Posted by: nialljmcshane | July 11, 2010

Visualizing the U.S. Electric Grid

Last week, NPR aired a segment on the popular Fresh Air Program dealing with the Smart Grid.

The interview with Joel Achenbach, a staff writer at the Washington Post, addressed various challenges with the current grid including:

  • The reality that electricity generation is often remote from the load centers where it is consumed and discussed the power companies concerns with the difficulty of securing permits for transmission lines due to the segmentation of local and state authority.
  • The aged nature of the grid technology, the lack of two-way information flow and the potential for improved efficiency with Smart Grid technology.
  • The lack of viable storage technologies for electricity with the notable exception of technologies like pumped hydro and a few isolated large scale battery installations was also discussed.
  • The absence of a national plan for implementing the Smart Grid in the face of skepticism expressed at local levels by state regulators as illustrated by the recent decision to reject BGE’s Smart Grid project in Maryland:  Note: I personally read the Maryland regulator’s decision not as a rejection of the Smart Grid concept but as a rejection of a poorly conceived business plan by a specific utility.

An interesting statistic that was quoted in the interview is that blackouts and brownouts cost US businesses up to $80 Billion per year.  Although the total cost of implementing a Smart Grid infrastructure far exceeds this figure, this data illustrates the financial incentives for the U.S. economy of overhauling the grid.

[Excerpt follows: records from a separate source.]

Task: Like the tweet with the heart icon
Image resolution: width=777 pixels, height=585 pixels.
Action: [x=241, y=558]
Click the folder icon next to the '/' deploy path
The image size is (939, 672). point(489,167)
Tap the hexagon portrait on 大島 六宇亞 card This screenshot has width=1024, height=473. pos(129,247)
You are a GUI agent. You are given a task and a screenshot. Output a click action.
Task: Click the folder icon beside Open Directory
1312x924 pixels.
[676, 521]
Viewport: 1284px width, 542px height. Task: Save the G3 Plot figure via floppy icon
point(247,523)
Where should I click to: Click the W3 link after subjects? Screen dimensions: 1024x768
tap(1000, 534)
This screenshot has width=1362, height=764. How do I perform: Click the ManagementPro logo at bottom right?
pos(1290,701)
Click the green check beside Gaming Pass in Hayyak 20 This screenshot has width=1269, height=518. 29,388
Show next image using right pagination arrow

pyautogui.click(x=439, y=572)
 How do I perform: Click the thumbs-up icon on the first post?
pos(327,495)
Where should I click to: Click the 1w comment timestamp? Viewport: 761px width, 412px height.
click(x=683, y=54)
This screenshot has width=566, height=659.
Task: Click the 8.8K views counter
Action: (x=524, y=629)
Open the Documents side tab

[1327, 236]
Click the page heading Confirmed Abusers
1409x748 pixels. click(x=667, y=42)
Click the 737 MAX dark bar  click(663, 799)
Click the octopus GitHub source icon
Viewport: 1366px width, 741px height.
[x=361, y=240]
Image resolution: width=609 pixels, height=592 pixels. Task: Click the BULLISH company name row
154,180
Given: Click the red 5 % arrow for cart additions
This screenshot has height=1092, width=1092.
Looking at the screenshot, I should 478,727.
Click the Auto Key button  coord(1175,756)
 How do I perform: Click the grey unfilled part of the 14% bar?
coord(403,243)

The entire segment can be found on the NPR website along with a text summary of the interview which includes a link to a fascinating interactive map of the U.S. Electric Grid.



  1. […] required to move power from these generation sites to the cities and urban areas and there are many regulatory hurdles affecting the ability of utilities to build new transmission […]

  2. […] another example of problems caused by regulations taking place at too local a level concerning the permitting process for transmission lines which can take much longer than the actual construction phase if and when permits are ever […]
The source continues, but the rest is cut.